About the Recipe

Ingredients
3 cups rolled oats (high fiber)
1/2 cup chopped walnuts (high in omega 3's, antioxidants and fiber)
1/2 cup chopped almonds (high in antioxidants)
1/4 cup pepitas or sunflower seeds (this recipe I used sunflower seeds) (high in antioxidants)
1/4 cup ground flax seeds (high in omega 3"s)
1 tsp. cinnamon (an antioxidant and an anti-inflammatory)
1/2 cup maple syrup (high in antioxidants)
1/8 cup coconut oil (an anti-inflammatory *see note below)
1 tsp. vanilla extract
*coconut oil can act as an anti-inflammatory, but it is high in saturated fat which has the potential to raise cholesterol so I use coconut oil sparingly.
Preparation
Preheat oven to 300 degrees Fahrenheit
Line a large sheet pan with parchment paper or a silicone baking sheet and set aside
In a large mixing bowel, add all the dry ingredients including the cinnamon and mix well
In a small mixing bowel or measuring cup melt the coconut oil so that it is in liquid form
Add the maple syrup and vanilla extract to the coconut oil and mix well
Pour the maple syrup, coconut oil, and vanilla extract mixture over the large bowel of dry ingredients and mix well until all the ingredients are coated
Spread the mixture on the prepared baking sheet and gently press down to encourage the granola to form clusters
After 20 minutes of baking flip the granola to ensure even baking and bake for the additional 1o minutes.
The granola should be golden brown at 30 minutes.
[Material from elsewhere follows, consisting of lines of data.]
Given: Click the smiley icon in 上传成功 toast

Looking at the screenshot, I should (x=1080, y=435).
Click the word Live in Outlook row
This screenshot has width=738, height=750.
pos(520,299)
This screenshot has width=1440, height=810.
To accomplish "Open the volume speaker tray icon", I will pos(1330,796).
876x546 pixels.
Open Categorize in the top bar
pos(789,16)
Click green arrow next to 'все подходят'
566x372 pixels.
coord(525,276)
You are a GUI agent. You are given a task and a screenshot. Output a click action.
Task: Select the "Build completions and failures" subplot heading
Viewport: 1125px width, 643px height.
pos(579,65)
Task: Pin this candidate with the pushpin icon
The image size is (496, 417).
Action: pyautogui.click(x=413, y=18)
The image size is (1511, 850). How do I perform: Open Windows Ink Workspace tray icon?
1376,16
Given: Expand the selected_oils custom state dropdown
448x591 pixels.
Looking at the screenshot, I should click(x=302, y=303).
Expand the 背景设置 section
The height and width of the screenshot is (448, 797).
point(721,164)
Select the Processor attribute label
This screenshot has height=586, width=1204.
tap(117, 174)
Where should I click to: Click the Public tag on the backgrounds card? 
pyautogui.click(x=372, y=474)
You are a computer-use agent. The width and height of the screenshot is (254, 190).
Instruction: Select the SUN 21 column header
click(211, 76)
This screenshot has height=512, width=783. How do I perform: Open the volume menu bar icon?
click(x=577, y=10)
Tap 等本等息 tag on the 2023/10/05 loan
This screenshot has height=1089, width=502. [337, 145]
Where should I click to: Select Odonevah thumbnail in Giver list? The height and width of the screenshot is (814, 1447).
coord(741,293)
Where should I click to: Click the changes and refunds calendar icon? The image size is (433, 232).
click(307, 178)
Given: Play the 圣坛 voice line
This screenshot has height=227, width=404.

Take it out of the oven, gently press down on the granola again and let it cool completely before removing it from the pan. This will allow for clustering of the granola.
When completely cool, store in an airtight container for up to 3 weeks, no need to refrigerate. The granola could also be frozen in a freezer safe bag for up to 3 months.